This past weekend saw one of the most testing times that I have had as a sporting parent to date for a wide variety of reasons.
Have I come out of the other side unscathed? Of course, I have.
Will my child ever have any idea about how I was feeling? Of course, he won’t.
However, I felt it was right to put pen to paper to highlight some of my thoughts over the last few days….
My son was invited to take part in an international football tournament, travelling abroad for 4 days. Lucky boy you may say, but there was no parental involvement and we dropped our children off in England and put them into the care of their coaches as they prepared to fly into Europe.
Was I worried? Of course. His mum even more so for all of the reasons that you would expect any mum to be when letting their child go into the hands of others.
To put this story into perspective, my son is 9 years old and has never been away for that amount of time other than with grandparents and has certainly never travelled alone to another country.
Was I disappointed that we were unable to go and watch? Of course, I was, I would have loved to have seen him in action against some of the top football clubs in Europe, but this was purely a selfish view point.
This was an amazing opportunity for him to develop some of those life and character skills that we talk so much about here at WWPIS.
As parents, we had to trust that we would be well looked after and hope that many of the things that we have tried to celebrate at home over the years and some of the values instilled in him would carry him in good stead for the duration of the trip.
What was I hoping that he would gain by allowing him to go?
I knew that it would allow him to experience something totally unique. Been away with his friends would allow him to have all of the fun and banter and allow him to express himself without his parents perhaps being an overbearing presence.
He would have to make good decisions based around his behaviour and conduct, representing his football club and himself.
He would have to organise himself, ensuring that he had all of his correct kit at the right time, not always an easy skill as many of you will vouch for with a child of that age.
He would have to communicate well with other children and adults, solve problems if he had any by asking for help when it was required.
If the going got tough which it certainly did on the second day of the tournament that he would have to dig deep and show some resilience without the comforting arm of a parent.
I also hoped that we would just have the best time ever, experiencing another country and culture both on and off the field.
Did I need to worry?
No not at all, but this whole experience was made more manageable by the conduct and communication of the coaches who took the trip. For any coaches reading this, the quality of communication from coaches to parents prior to the trip and during the course of the weekend was first class.

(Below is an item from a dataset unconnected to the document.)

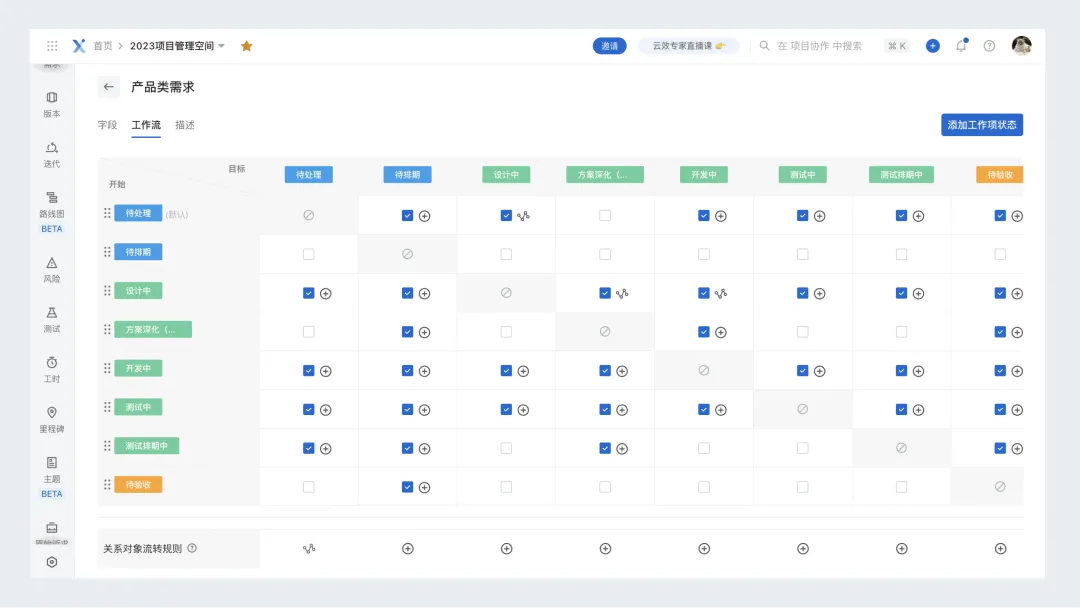Toggle 开发中 to 设计中 transition checkbox
The height and width of the screenshot is (609, 1080).
[506, 371]
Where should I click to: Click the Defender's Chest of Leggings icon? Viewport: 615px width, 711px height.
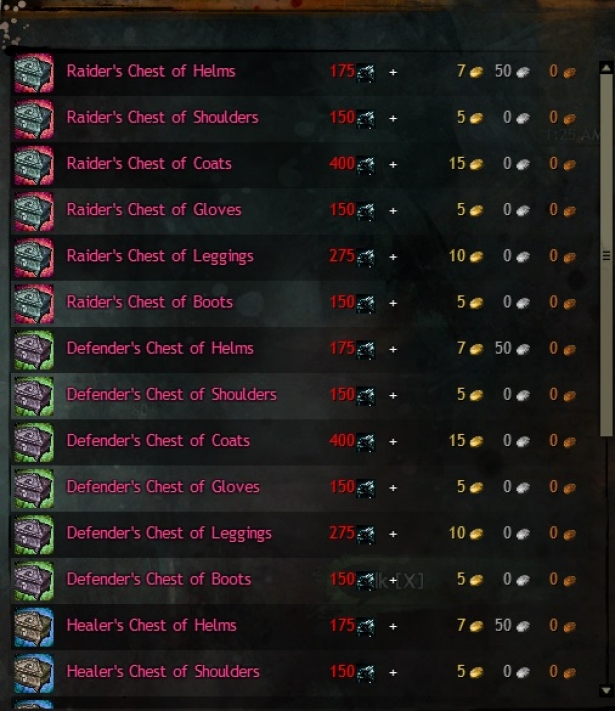coord(34,535)
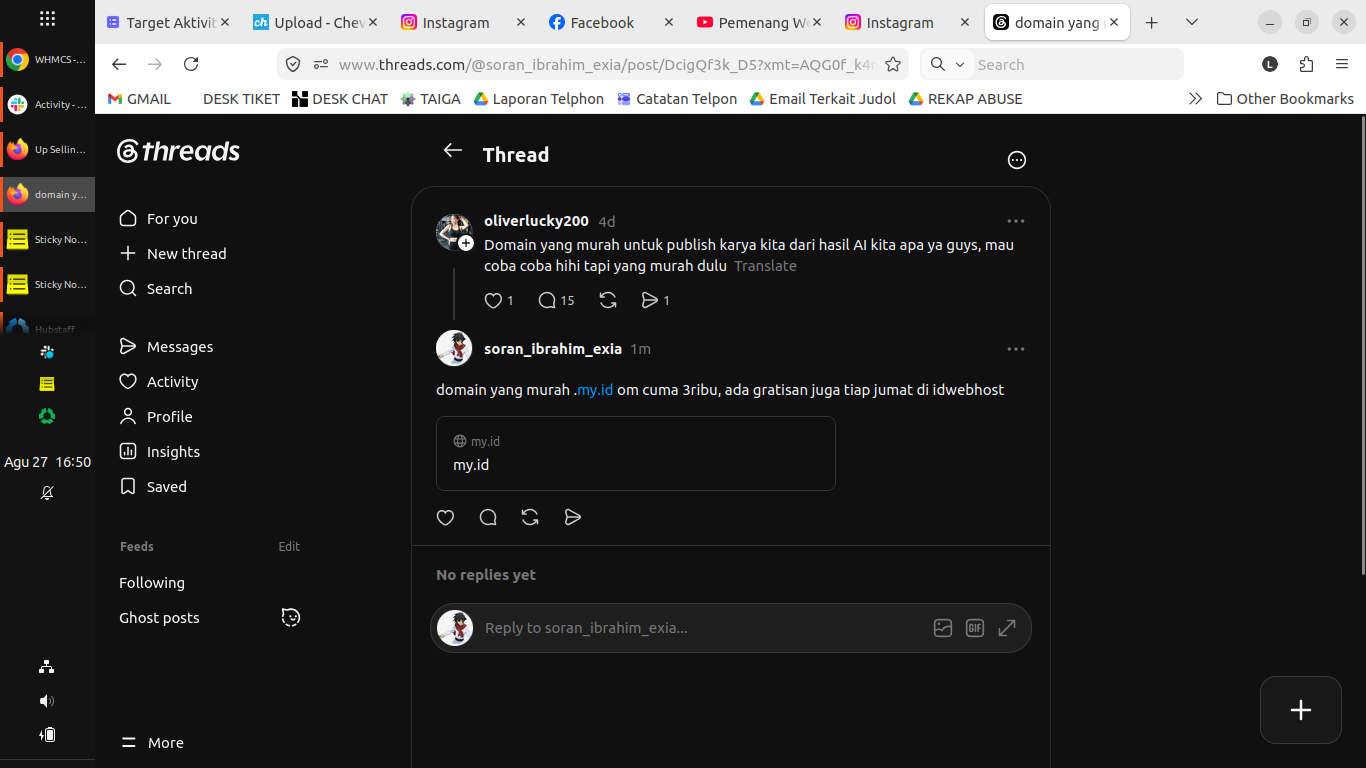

For those coaches who have heard us speak one of our big messages to coaches is to proactively communicate and ensure parents know what is happening. A lot of parental angst is caused by the lack of the unknown.
A tour meeting was held prior to the trip to hand in passports, discuss the itinerary and give parents the opportunity to ask questions and voice any concerns (this included making sure the coaches knew that some of the children could not work the showers in the hotels).
On the trip, regular messages including pictures were sent from the staff to the parents including the bus journey, the airport, the hotel, the tournament itself and meal times via a WhatsApp group.
It was great to see from the pictures that our son and all of the boys were really enjoying themselves and it immediately put our minds at rest when it would have been very easy to spend the whole weekend worrying. It actually turned it into a very pleasant experience, all thanks to some outstanding work from the coaches. Plenty of goodwill has been created by their attitude and approach.
We were informed as parents that the children would only be given their phones for one hour in the evenings to encourage them to properly buy into being a touring group abroad. A great initiative at a time when many children can often miss out on many life experiences by having their heads buried in a device.
The key once again was that we knew this was the case and were not worried that our son had not been in touch.
The chat when he got home
When he returned home he was full of chat about everyone and everything. We thought he would be shattered but he just wanted to talk and talk.
I asked him my usual question about what was the best bit?
It was greeted with a response about how beautiful the hotel was, how good the sausages were to eat (he was in Germany) and his experience of sharing a room with his friend who he has played with for the last five years.
He told tales about hair products and games played in the park after the close of play on Sunday.
Not one mention of the football itself. We often talk about how the world is seen very differently through the eyes of a child and this again reinforced this message. I wanted to know about everything else but I also wanted to know a bit about the football tournament.
I knew the results as I had followed them on the website over the course of the weekend but wanted to know more?
Tell me about the football I asked?
I was captain all day Saturday and I scored a late equaliser in the top corner to ensure that we were top of the group! Captain of his hometown club, a rare goal for him and he may never have told me just like when he met Steven Gerrard and told me three months later on Christmas Day.
I was a super proud dad, not for the football part but for his humility, attitude and the fact that he had gone away and learnt a huge amount about himself and picked up some valuable life skills along the way!
My challenge to all of us as sporting parents is do we celebrate these life skills and character traits enough?